By Pawan Goyal
Ever since GoI mandated linking Aadhaar to PAN (Permanent Account Number), there has been much debate about how the Unique Identification (UID) number invades citizens’ privacy. While there are valid concerns around Aadhaar data, the privacy issues with data collected by pervasive digital services are equally, if not more, important.
It is hard to imagine a life without Google, WhatsApp, Facebook, Uber and Ola, Flipkart and Amazon, Netflix, Paytm, et al. These services have made information ubiquitous, connected the world, and improved the quality of life. However, these services also collect huge amount of data about every individual who uses these services. Your friends and relatives, your intimate conversations, the places you visit, the amount of time you spend at different locations, the things you buy, your interests, your political views — all are pieces of data known to these services.
If one puts all these data together, one can build a better picture of an individual then, perhaps the individual himself. Now imagine all this data of Indian citizens available to, say, an intelligence agency of a foreign government.
The possibilities of using this data are endless. If a policy decision is likely to be unfavourable for a country, the agency can dig up dirt using the digital data on, say, a key policymaker, and make her change the decision.

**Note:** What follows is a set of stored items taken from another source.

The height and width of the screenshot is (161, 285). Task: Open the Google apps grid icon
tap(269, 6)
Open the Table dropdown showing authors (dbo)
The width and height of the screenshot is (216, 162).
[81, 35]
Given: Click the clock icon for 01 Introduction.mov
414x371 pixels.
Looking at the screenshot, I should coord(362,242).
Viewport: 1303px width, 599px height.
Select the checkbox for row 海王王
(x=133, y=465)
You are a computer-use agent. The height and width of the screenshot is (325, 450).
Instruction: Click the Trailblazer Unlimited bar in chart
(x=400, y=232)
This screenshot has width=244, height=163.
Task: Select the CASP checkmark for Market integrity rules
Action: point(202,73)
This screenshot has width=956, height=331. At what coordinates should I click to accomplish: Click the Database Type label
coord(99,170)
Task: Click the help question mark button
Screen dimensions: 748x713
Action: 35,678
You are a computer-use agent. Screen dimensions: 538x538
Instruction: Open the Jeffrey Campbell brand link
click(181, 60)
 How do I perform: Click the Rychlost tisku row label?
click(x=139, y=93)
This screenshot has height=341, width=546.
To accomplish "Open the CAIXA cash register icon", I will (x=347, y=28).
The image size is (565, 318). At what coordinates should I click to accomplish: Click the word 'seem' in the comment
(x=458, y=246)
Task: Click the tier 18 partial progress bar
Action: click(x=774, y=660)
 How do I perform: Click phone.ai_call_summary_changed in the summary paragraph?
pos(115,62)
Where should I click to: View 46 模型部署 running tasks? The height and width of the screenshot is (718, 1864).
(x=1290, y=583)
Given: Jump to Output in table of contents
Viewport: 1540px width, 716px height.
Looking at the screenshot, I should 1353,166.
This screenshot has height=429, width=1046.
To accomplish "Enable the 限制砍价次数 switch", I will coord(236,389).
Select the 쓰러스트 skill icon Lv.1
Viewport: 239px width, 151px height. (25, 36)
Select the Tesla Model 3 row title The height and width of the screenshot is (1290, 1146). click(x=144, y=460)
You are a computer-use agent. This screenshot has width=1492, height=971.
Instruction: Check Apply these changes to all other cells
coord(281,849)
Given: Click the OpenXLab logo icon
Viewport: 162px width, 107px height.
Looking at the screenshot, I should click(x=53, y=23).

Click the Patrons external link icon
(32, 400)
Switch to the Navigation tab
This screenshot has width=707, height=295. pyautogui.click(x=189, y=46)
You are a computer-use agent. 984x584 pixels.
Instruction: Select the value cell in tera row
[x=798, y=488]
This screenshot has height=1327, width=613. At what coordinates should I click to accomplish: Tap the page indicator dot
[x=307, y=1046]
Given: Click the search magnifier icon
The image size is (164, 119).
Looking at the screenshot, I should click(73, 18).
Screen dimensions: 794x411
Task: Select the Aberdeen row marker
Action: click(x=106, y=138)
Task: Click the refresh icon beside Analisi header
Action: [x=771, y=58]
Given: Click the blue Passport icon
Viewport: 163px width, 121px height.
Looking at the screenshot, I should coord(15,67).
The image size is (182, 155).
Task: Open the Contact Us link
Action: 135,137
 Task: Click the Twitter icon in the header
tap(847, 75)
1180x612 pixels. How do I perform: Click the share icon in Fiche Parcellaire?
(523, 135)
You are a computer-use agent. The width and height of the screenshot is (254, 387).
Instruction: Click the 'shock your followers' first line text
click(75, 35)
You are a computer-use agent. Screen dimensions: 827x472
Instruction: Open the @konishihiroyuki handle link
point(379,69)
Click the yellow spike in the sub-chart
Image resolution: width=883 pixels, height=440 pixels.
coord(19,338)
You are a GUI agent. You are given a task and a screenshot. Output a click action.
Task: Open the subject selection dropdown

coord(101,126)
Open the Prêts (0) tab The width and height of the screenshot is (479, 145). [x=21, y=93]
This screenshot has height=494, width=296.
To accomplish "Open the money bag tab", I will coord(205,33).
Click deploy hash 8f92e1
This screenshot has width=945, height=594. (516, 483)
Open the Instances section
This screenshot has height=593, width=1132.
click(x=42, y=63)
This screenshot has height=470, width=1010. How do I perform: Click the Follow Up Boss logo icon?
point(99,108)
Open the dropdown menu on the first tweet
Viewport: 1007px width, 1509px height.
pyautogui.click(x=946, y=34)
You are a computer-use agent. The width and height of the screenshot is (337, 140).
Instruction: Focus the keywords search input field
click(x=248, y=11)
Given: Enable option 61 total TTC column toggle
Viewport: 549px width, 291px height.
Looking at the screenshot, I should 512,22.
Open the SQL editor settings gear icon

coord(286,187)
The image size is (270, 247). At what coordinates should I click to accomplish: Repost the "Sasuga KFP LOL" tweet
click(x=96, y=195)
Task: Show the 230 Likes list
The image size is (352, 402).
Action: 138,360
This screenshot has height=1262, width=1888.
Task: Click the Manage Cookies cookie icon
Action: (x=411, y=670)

If a politician or an industrialist is not favourably disposed towards a country, the latter can start targeting him with messages to change his opinion. It can detect troop movement just based on location data change of armymen, and obtain military intelligence. Who needs spies when you have access to digital data?
But Indian laws will protect such information from foreign intelligence agencies and governments, right? Wrong. There is no law that protects Indian citizens’ data getting into the hands of a foreign entity. In fact, the US National Security Agency’s PRISM global internet surveillance programme collects exactly such information. So why do Indian laws not provide protection against such access? The issue has to do with where the data is ‘resident’ (read: stored).
I live abroad, but on server
Data is protected under the laws of the land where it is stored. The data collected by the aforementioned services are resident outside India, mostly in the US. Thus, US data protection laws apply to them.
These laws restrict US government access to US citizens’ data. However, no protection is afforded to non-US citizen data. So, the US government can have as much access as the service providers are willing — or directed by court — to provide.
To allay privacy concerns of the EU, the US passed the Judicial Redressal Act in 2015. This law protects the privacy of a citizen of a country, to a limited extent, if there is a treaty between the US and that country. India is not covered in this Act. Furthermore, the Donald Trump administration has weakened the protection offered under the Act.
So, what should GoI do to protect its citizens’ data and keep it private? It needs to create data residency laws that mandate that services that store personally identifiable information should store them in India so that the data remains under the jurisdiction of Indian courts.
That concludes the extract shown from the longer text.